3.4.4. Effect of Salt on Wheat-Cricket Powder Sourdough Acidification and Cell Concentrations

In order to investigate the influence of salt addition on the acidification performances and on cell densities, each strain was inoculated in a sourdough made with 80% wheat flour and 20% cricket powder with and without NaCl (2% w/w) addition. The scatterplot (Figure 3) represents the pH value and cell density distributions after 8 h of fermentation.
In all the sourdoughs, the addition of salt reduced the acidification. The pH median value of the dough without salt was 5.10, while this value was 5.56 in doughs containing NaCl. L. plantarum CR L1 was the most acidifying strain, reaching final pH values of 4.67 and 5.14 with and without salt, respectively. The median values of the ∆pH (data not shown) were 0.94 without NaCl and 0.40 with NaCl. L. plantarum CR L1, W. confusa CR L2, L. curvatus CR L13, and E. durans CR L36 reached a concentration of 9 log CFU/g, while the other strains reached a concentration of around 8.9 log CFU/g. The supplement of NaCl negatively influenced the final cell concentrations. In the presence of salt, none of the strains reached 9 log CFU/g; the highest concentration in the dough with NaCl was achieved by L. plantarum CR L1 at 8.6 log CFU/g, followed by L. curvatus CR L13 and E. durans CR L36.

3.4.5. Lactic Acid Bacteria Robustness during Consecutive Backsloppings

The strain robustness (the ability to dominate and persist during consecutive backsloppings) was evaluated by co-inoculating all the strains at the initial concentration of 7.3 log CFU/g of dough. Soon after the first day of backslopping, the total LAB concentration was attained at 9.78 log CFU/g, which remained stable until the end. After the fourth, seventh, and tenth backslopping, 20 colonies were subjected to RAPD-PCR in order to monitor the strain percentages. As shown in Figure 4, after the fourth backslopping, 67% of the isolates were L. plantarum CR L1, followed by L. sakei CR L15 (13%); L. garvieae CR L31 was not detected.
Our results showed that the proportions among the strains remained similar between the fourth and seventh refreshments. Particularly, L. plantarum CR L31 was present at the highest percentage (50% of the isolates), followed by L. sakei CR L15 (28%). At the end of the propagation, L. plantarum CR L1, represented the majority of the isolates, 75%, followed by L. curvatus CR L13 (12%), L. sakei CR L15 (10%), and, in the lowest concentration, W. confusa CR L2 (2.5%). The E. durans strain and both L. garvieae strains were not detected, thus showing the lowest robustness.
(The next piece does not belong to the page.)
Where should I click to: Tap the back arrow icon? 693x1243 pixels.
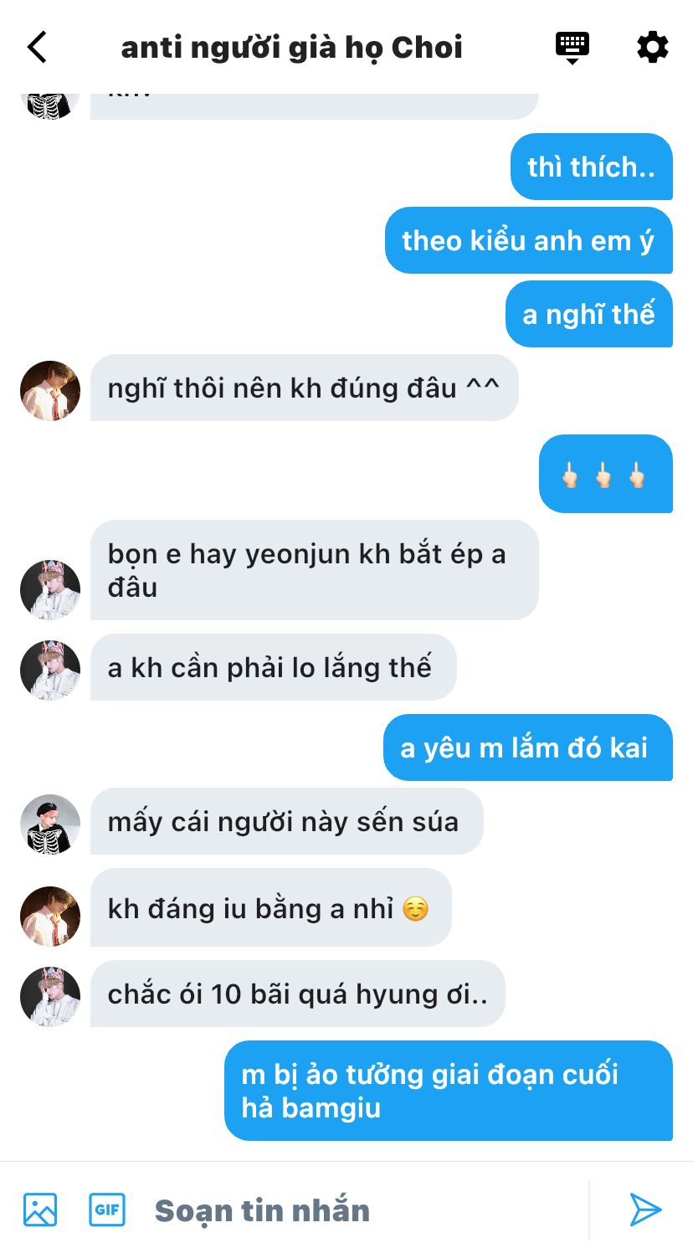coord(37,47)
3.5. Dough Fermentation and Bread Making

The results of the acidification, volume increase, and microorganism concentration of the doughs prepared with the use of only wheat flour and sourdough (SD), the addition of cricket powder and the use of sourdough (CSD), and the addition of cricket powder and use of only baker’s yeast (CBY) are reported in Table S1. L. plantarum CR L1 and L. curvatus CR L13, which were selected for their technological traits, were inoculated for the production of sourdough for bread manufacturing. At the end of fermentation, the SD dough reached a pH below 4.5, while the final pH of the CSD dough was higher at 5.15. The initial pH of the CSD dough was higher due to the buffering capacity of the cricket powder; indeed, the pH decrease was not statistically different between the samples, remaining at around 0.47. The final total titratable acidity values were higher in the CSD and CBY doughs, while the SD dough displayed the lowest value. This difference depended on the incorporation of cricket powder into the dough since the control bread without sourdough inoculum also displayed a considerable TTA value of 7.6 mL. Cricket powder negatively affected the volume increase; indeed, SD dough showed the highest final volume, as seen Figure 5 where slices of experimental breads are shown.
Regarding organic acid production, no difference in lactic acid concentration was observed between the two SD doughs, while the highest content of acetic acid was displayed in the CSD dough, thus leading to a different fermentation quotient. The microbiological analyses did not show any significant differences in the LAB and yeast concentrations, with values of about 8.6 and 7.8 log CFU/g, respectively.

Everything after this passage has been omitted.